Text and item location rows
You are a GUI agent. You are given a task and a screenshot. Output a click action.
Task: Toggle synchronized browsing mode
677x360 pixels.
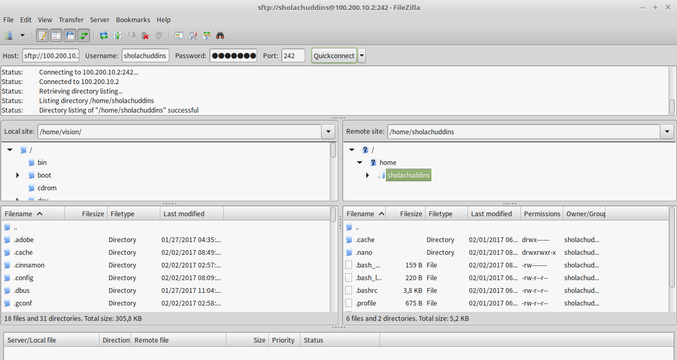206,35
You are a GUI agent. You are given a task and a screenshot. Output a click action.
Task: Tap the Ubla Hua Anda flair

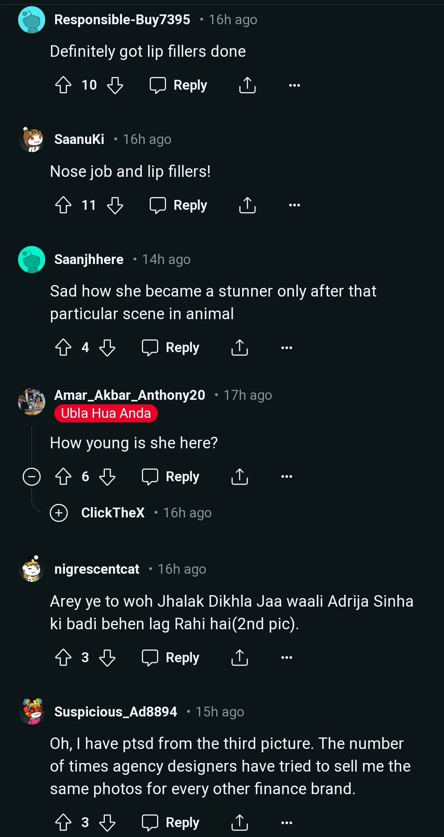[x=106, y=413]
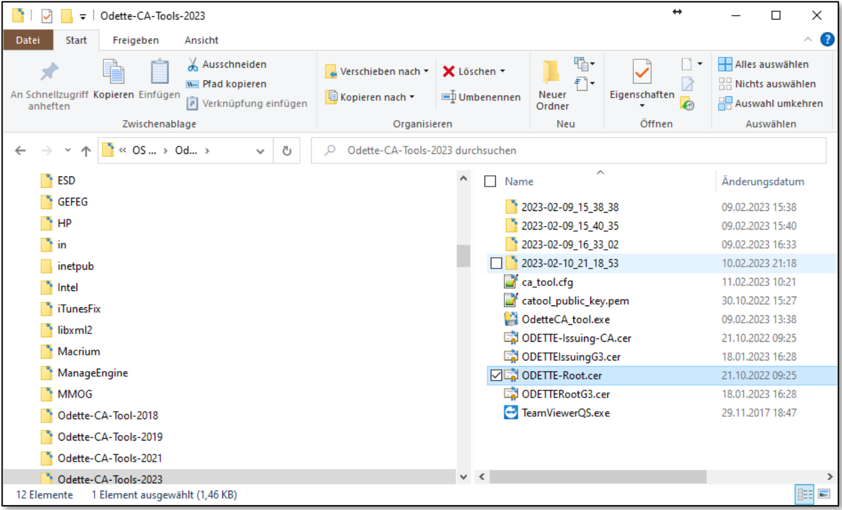Click the Einfügen clipboard icon

(x=159, y=72)
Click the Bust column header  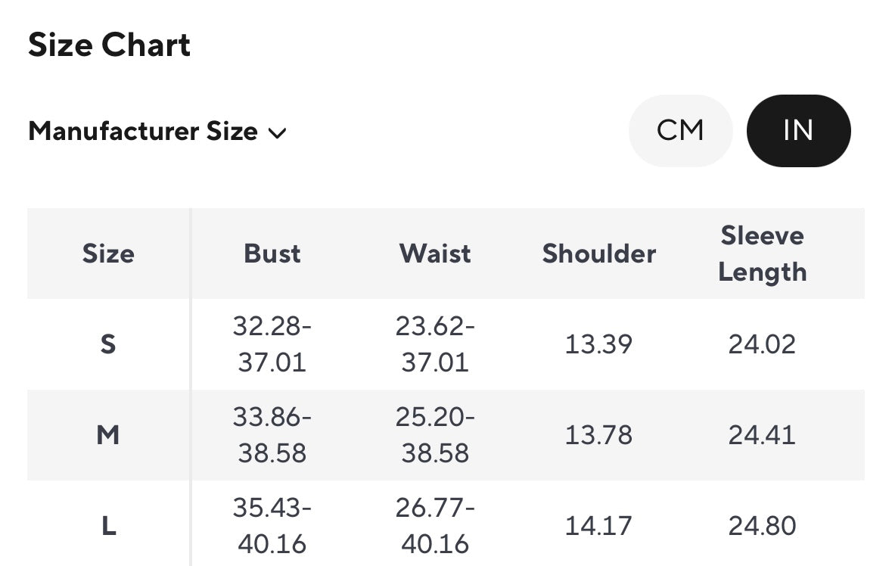point(272,253)
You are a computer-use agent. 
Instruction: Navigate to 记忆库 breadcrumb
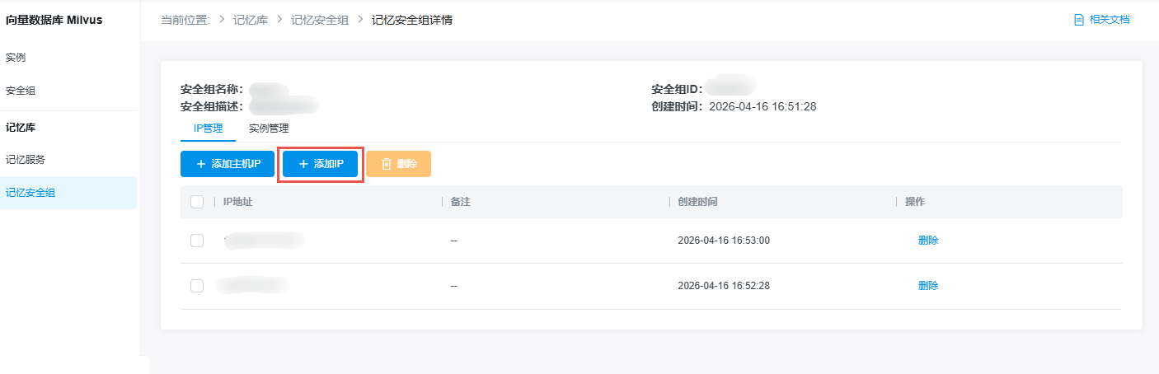point(250,20)
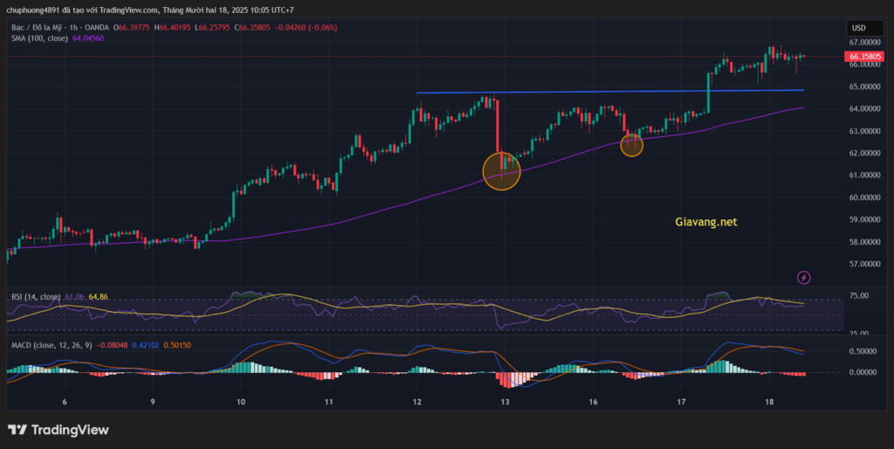The width and height of the screenshot is (894, 449).
Task: Click the small orange circle marker
Action: tap(632, 145)
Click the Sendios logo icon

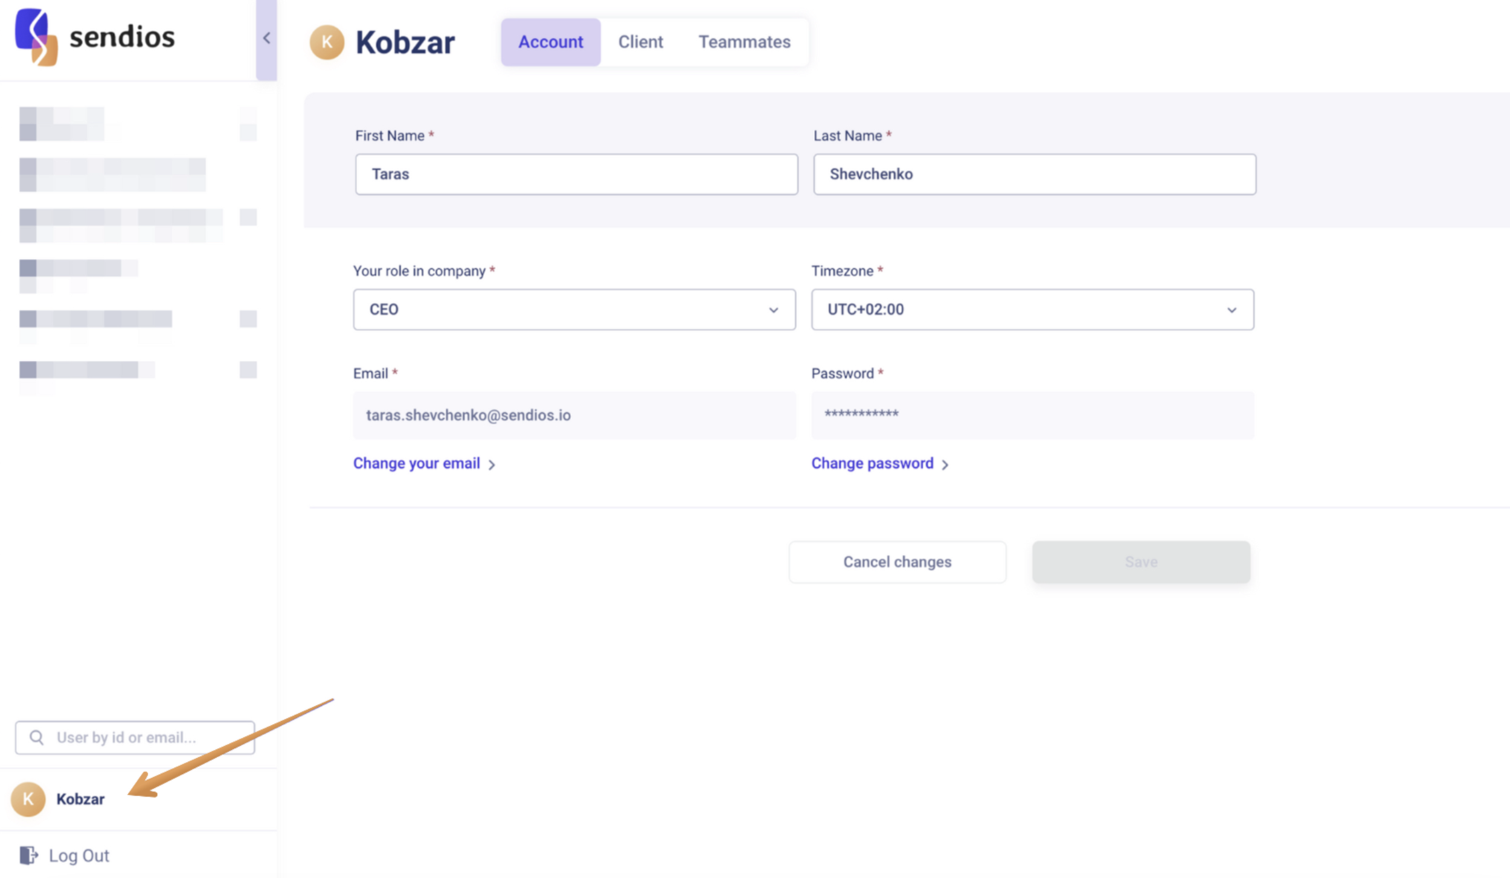coord(36,37)
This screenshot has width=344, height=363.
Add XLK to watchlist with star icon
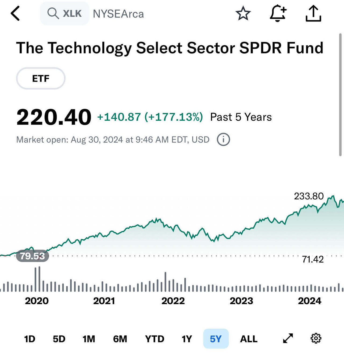click(x=243, y=13)
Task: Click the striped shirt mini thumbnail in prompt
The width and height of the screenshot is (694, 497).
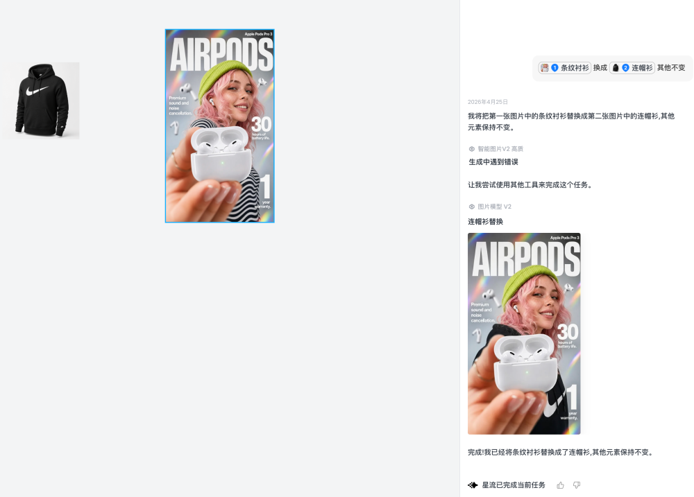Action: coord(545,68)
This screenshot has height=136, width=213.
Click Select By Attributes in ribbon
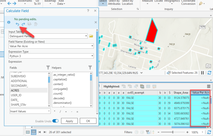point(114,3)
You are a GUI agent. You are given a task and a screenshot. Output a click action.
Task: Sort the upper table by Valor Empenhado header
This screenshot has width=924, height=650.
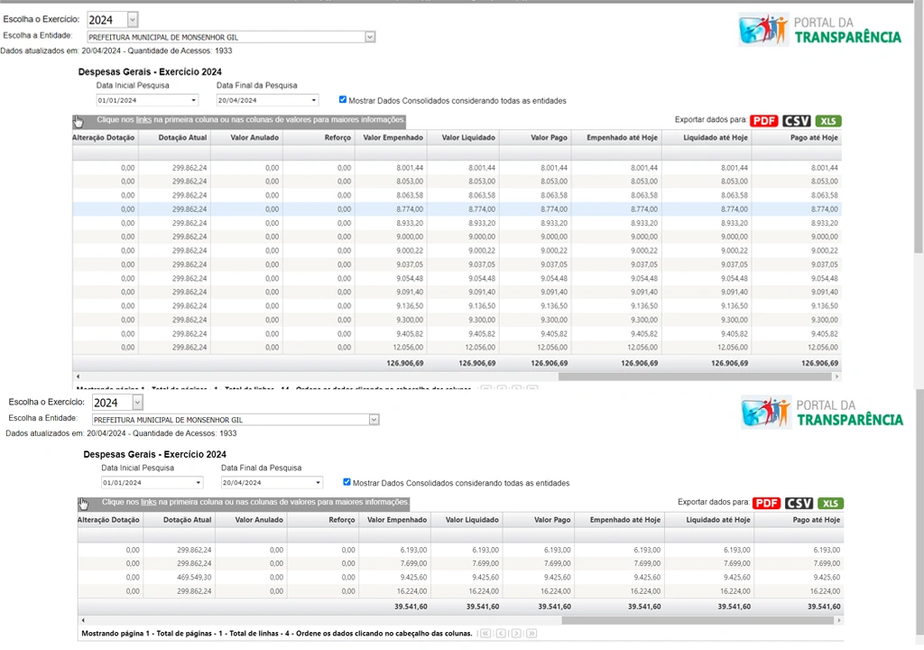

▶ _STATED EXERCISE_
Can you convert the rows beginning with the line that contains "Click the Sendios logo icon" and running through the line that contains "point(114,3)" into a numbered list, skipping blank lines and leaving out the pictures?

▶ _FINAL ANSWER_
1. Click the Sendios logo icon
2. coord(36,37)
3. This screenshot has width=344, height=363.
4. Add XLK to watchlist with star icon
5. click(x=243, y=13)
6. Task: Click the striped shirt mini thumbnail in prompt
7. The width and height of the screenshot is (694, 497).
8. Action: coord(545,68)
9. This screenshot has height=136, width=213.
10. Click Select By Attributes in ribbon
11. point(114,3)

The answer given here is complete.